Uncle Rico–the saddest of the sad.

By putting off death in our minds, we, like the disciples, also act as if Jesus’ death and resurrection did not happen for us, or that its promise is not for us.  We do not take hope in it when we fear death and deny its realness instead of accepting it. When we fear death like this, we seem to be thinking somewhere inside ourselves that death is stronger than the One who promised to save us from it, who promised that he would suffer many things, die, and rise again on the third day in order to destroy death’s grip on creation.  In a way, it’s a kind of unbelief. Now, to be sure, being afraid of death is understandable. We don’t know what it feels like; it’s a plunge into the unknown because we’ve spent so much time living. But when we act like death is our end, then we are saying that Christ didn’t die for us, that we won’t listen to what he tells us. That what he’s saying about himself and his work can’t be true.  That we would rather despair.

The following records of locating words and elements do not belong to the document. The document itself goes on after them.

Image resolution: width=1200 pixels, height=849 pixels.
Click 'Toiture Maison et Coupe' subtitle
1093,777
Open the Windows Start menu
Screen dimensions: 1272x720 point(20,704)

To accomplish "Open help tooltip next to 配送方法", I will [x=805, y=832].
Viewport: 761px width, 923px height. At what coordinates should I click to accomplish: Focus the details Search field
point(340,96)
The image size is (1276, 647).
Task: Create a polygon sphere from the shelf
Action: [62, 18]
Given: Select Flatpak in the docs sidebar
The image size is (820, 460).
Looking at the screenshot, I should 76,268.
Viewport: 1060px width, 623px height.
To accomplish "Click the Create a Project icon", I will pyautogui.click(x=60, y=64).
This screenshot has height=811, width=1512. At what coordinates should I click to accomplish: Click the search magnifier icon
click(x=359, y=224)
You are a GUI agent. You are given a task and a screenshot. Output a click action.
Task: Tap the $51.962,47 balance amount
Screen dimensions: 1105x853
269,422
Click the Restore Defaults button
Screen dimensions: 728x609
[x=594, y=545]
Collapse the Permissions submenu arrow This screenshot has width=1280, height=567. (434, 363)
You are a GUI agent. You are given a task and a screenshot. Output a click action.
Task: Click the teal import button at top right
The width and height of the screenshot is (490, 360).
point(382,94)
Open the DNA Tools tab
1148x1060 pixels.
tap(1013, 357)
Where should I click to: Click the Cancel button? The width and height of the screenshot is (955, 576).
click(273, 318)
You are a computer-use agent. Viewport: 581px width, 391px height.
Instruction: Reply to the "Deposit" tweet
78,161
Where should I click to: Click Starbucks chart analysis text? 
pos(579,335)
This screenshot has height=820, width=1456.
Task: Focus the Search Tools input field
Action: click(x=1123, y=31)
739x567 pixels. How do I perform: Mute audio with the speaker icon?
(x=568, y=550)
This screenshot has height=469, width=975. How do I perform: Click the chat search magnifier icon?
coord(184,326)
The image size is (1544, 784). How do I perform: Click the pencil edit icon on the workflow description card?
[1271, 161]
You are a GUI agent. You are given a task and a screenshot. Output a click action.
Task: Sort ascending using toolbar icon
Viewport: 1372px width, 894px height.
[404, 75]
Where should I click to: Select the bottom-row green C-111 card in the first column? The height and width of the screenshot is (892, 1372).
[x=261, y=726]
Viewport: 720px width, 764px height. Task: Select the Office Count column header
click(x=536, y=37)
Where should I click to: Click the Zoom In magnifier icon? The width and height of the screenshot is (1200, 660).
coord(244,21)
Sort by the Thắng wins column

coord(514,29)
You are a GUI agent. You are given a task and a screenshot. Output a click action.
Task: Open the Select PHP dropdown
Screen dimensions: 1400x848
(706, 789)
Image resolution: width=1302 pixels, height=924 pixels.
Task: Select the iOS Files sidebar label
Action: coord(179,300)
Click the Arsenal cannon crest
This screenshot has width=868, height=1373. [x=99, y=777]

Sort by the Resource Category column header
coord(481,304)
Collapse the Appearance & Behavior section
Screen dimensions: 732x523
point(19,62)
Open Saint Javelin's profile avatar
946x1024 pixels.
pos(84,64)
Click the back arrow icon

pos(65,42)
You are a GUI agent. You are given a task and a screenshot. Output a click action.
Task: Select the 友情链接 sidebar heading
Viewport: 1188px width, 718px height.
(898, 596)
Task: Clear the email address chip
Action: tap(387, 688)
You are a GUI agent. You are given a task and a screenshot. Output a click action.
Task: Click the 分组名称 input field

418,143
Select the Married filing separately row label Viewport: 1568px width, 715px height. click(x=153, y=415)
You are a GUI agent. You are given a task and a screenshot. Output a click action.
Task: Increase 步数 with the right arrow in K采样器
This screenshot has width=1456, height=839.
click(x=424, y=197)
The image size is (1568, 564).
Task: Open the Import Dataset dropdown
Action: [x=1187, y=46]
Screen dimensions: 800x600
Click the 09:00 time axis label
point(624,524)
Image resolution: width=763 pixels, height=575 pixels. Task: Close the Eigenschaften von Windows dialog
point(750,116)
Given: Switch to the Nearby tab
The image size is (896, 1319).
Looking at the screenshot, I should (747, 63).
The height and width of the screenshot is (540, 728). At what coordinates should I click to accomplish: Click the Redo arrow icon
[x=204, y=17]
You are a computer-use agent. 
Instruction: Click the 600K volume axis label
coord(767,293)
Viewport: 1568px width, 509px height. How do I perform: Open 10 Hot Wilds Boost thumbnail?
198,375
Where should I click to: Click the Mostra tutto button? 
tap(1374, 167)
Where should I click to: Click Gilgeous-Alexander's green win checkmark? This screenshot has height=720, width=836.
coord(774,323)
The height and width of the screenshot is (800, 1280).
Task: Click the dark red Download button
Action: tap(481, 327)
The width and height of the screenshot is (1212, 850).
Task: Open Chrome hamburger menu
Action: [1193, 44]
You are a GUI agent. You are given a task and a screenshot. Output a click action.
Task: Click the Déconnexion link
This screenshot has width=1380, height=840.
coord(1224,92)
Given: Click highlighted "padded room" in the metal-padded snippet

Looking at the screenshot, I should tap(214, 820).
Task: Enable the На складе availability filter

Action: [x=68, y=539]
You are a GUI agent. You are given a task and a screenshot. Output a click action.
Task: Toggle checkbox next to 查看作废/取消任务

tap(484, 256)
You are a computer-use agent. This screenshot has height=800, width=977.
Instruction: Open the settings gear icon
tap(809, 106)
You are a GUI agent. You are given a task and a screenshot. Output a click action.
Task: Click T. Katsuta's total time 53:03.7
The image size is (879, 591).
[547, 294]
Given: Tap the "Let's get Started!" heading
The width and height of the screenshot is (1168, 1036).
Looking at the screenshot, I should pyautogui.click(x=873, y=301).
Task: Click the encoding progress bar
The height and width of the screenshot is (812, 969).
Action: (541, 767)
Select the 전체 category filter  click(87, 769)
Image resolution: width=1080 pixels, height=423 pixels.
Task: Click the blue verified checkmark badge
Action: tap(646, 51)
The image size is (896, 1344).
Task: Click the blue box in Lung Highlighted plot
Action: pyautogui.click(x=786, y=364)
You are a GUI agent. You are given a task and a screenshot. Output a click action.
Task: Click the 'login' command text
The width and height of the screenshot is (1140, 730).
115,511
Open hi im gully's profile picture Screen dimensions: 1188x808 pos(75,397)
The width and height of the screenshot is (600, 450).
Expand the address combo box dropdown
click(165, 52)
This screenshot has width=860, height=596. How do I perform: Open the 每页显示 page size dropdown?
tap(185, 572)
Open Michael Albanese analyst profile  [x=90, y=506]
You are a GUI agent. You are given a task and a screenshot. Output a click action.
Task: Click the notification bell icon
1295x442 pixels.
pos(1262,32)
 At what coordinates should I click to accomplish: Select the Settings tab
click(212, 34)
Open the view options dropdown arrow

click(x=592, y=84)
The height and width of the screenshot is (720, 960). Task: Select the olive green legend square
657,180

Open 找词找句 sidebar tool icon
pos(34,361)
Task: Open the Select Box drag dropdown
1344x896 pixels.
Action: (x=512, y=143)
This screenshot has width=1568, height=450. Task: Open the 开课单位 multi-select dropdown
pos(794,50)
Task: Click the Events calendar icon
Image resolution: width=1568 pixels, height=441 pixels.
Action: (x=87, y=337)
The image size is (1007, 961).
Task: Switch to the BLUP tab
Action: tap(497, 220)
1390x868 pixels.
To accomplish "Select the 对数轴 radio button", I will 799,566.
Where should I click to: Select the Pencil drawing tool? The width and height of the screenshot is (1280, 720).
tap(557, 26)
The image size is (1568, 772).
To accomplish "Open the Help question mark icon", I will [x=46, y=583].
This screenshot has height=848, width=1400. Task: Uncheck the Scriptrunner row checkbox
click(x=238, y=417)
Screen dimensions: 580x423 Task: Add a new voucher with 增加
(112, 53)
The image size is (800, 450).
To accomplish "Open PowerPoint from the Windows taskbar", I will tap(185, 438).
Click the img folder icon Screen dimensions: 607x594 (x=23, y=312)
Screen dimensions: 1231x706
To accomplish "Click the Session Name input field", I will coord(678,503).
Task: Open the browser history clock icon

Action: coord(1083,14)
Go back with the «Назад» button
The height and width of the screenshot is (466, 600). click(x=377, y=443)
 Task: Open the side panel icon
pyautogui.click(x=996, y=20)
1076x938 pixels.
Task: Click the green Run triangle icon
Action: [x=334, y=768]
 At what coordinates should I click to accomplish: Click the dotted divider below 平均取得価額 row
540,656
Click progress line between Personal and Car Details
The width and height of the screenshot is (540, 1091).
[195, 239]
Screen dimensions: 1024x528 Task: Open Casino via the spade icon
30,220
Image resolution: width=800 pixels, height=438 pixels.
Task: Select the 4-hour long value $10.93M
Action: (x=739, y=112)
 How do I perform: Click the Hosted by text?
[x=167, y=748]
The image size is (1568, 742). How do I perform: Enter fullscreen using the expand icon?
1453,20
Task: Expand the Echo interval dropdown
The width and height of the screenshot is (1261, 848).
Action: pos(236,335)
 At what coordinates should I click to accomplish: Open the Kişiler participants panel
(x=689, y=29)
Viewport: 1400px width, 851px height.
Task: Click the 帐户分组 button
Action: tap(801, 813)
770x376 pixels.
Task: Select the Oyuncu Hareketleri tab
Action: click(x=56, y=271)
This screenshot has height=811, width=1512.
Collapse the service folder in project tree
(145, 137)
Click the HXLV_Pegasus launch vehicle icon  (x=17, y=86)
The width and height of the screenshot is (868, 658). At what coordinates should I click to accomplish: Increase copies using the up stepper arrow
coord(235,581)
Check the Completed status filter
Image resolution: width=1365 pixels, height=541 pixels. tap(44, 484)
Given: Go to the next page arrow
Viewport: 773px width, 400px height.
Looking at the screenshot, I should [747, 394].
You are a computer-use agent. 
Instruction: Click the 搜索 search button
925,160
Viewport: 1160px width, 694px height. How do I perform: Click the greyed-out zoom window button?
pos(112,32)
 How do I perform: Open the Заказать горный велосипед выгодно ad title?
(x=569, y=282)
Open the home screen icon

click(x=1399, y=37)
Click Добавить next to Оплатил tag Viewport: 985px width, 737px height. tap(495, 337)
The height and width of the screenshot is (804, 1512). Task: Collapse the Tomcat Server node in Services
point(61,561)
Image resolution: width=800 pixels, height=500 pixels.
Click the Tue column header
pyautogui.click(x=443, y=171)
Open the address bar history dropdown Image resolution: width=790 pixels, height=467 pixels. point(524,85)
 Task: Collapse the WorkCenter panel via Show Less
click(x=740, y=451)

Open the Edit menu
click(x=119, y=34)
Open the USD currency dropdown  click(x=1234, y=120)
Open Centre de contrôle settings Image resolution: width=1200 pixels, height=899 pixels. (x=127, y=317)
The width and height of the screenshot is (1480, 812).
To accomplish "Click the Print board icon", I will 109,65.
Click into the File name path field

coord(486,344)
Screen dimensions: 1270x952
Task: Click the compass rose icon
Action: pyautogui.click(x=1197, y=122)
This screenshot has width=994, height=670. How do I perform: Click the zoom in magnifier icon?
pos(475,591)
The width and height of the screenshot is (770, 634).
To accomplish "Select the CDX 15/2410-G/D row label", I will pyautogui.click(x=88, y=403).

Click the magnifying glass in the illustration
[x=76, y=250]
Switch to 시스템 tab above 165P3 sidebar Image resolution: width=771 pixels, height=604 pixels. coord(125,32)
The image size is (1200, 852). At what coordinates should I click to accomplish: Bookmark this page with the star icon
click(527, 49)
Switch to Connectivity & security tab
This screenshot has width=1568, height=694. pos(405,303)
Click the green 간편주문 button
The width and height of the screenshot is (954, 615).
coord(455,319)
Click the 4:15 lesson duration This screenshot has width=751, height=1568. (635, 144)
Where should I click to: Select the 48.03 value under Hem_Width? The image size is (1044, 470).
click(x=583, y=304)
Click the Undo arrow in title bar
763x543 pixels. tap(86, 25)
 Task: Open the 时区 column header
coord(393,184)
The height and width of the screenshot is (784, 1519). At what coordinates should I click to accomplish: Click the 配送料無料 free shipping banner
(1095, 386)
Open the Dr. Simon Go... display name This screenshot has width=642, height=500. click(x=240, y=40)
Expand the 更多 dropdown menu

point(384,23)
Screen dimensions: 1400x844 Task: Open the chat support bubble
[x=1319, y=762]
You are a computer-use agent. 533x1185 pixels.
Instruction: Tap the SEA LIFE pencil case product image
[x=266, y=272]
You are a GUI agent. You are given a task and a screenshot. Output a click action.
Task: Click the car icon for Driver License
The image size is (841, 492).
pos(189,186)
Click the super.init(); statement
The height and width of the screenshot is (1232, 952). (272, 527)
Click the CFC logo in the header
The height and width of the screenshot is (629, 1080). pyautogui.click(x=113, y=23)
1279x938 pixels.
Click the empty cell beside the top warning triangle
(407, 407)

This is possibly where Peter and the disciples have been.  Jesus keeps on telling them about his impending death and they keep deflecting.  Here, rather than hearing about what Jesus and Moses and Elijah were talking about, or why Jesus literally radiated with glory, Peter wants to make tents for everyone so that he and the others can focus on the presence of these two great, departed prophets.  But God has a way to re-center Peter’s focus and remind him that what Jesus is saying is true and cannot be ignored or sidestepped. God comes in the cloud and speaks to the disciples. “THIS IS MY SON, MY CHOSEN ONE. LISTEN TO HIM!” Jesus has been telling Peter and the rest of the twelve that he is going to die, but they’re hearing only half of the story.  Jesus’ death is going to defeat death. He is going to die and then rise again, and more than that, his death is going to destroy the hold of sin, that cause of death and condemnation, on humanity. If Peter and the disciples actually listen to him and trust in what he says, they’ll know that Jesus’ death won’t be the end of him, and that through his death, as cruel and violent as it will be, they will receive life.  He has been telling them this all along, and they will fully understand it at Pentecost.  But they have been told the promise all along, the exodus has always been in the room.  Jesus’ death will defeat death.  His death will be like the exodus of the Israelites so long before, but Jesus, the faithful Son over God’s house, undertaking it alone, will bring all of humanity with him out of death’s Egyptian slavery and into the promised land of new and eternal life with God.

Преображение (Flicker)

And this is what we ought to remember when we fear death or try to ignore our own exoduses-in-the-room.  Death is bad, but it is not the end.  Jesus has defeated it, and we will live with him.  When we trust what he told his disciples, and when we see that he indeed triumphed victoriously over death and hell, then we can face our own exoduses in confidence knowing that, despite how frightening the idea of death may be to us, he has us in his care.  His death has delivered you from the wages of sin!  His exodus through his passion, death on the cross, days in the tomb, and resurrection has brought us all from slavery of sin and its wages into new life with him in freedom.  When we trust Jesus’ word and work, we can die well knowing that we will be raised in glory, appearing like Moses and Elijah together with Christ on the last day. We can go on our exodus, knowing full well that it is not a final trip, but that we will be back to live in harmony with him, just as our first parents were intended to so long ago.